RAG is a tactic, not a strategy

A vendor pitched me last month on a RAG system for an enterprise client. The pitch was technically competent. They had embeddings, vector search, reranking, a citation layer, an evaluation harness that looked at retrieval recall and answer faithfulness. What they did not have was an answer to a single question. Why is retrieval the right architecture for this problem.

That question matters because retrieval is not the only architecture available, and it is not always the right one. RAG has become a default the way microservices became a default ten years ago. Useful in the cases that fit. Damaging in the cases that do not.

What RAG is good at

Retrieval works when the problem has three properties. The body of knowledge changes faster than you can fine-tune. The relevant context for any given query is small enough to fit in a prompt. And the answer is genuinely a function of retrieved text rather than of reasoning over a global structure.

Customer support against an evolving product knowledge base fits beautifully. Compliance lookup against a regulatory corpus fits. Internal search across a wiki fits. These are not coincidences. They share the property that the model is being asked to find the right paragraph and rephrase it, not to construct a multi-step inference over the corpus as a whole.

What RAG is bad at

RAG falls down in three places I see repeatedly.

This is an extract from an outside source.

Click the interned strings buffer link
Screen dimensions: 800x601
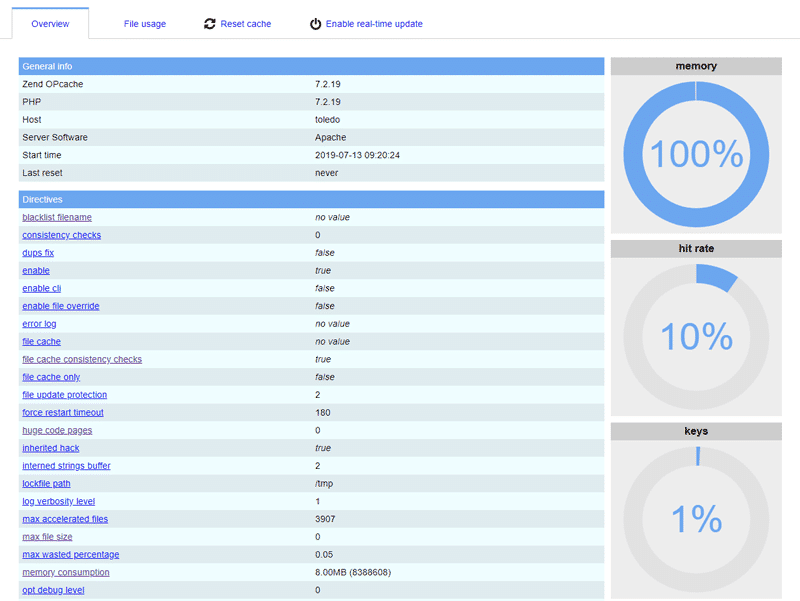[x=66, y=466]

The first is anything where the answer requires aggregation. If a user asks how many of our customers in healthcare missed payment in Q3, the right architecture is not retrieval over invoice PDFs. It is a query against a structured store. RAG can produce a plausible answer to that question by retrieving an invoice and quoting from it, which is worse than no answer.

The second is anything where the relevant context is large. A contract review use case where the meaning of clause forty depends on the definitions in clauses one through ten and the integration clauses in fifty through sixty does not fit a chunk-and-retrieve pattern. The chunks lose the cross-reference structure that makes the document make sense.

The third is anything where the source documents are themselves unreliable. RAG with citation gives the user a feeling of confidence that the answer is grounded. If the underlying documents are out of date, internally contradictory, or written by hand without review, the citation is doing reputational work it cannot back up.

The strategic question RAG masks

The reason teams reach for RAG too quickly is that it lets them defer a harder question. What does the organisation actually know, where does it live, and how reliable is it. Retrieval is being used as a substitute for knowledge management. The vector store becomes the place where the company hopes its institutional knowledge has been encoded, and the LLM is supposed to surface it.

That works as a workaround for some cases. For most of the cases where a serious decision depends on the answer, it does not. You end up with a system that looks like it knows things and produces answers grounded in the worst version of the company's documents.

What I do instead

When I scope LLM work now, I split the question early. Is the problem about retrieval over a corpus, structured query against a warehouse, multi-step reasoning over a small structured input, or generation against a tightly defined schema. The answer dictates the architecture, and only one of those four answers leads to RAG.

For the structured query case, I push for a SQL-generation pattern backed by a semantic layer the model can read. For the multi-step case, I push for a small agent with tool use rather than retrieval. For the schema generation case, I push for structured outputs and validation rather than free-form generation. RAG remains the right answer for genuine retrieval-shaped problems, and only those.

RAG will continue to be the default for another year or two, because vendors have built sales motions around it and because it photographs well in a slide deck. That does not make it the right architecture. It makes it the easiest one to sell. There is a difference, and the leaders who learn to spot it will save their organisations a great deal of money.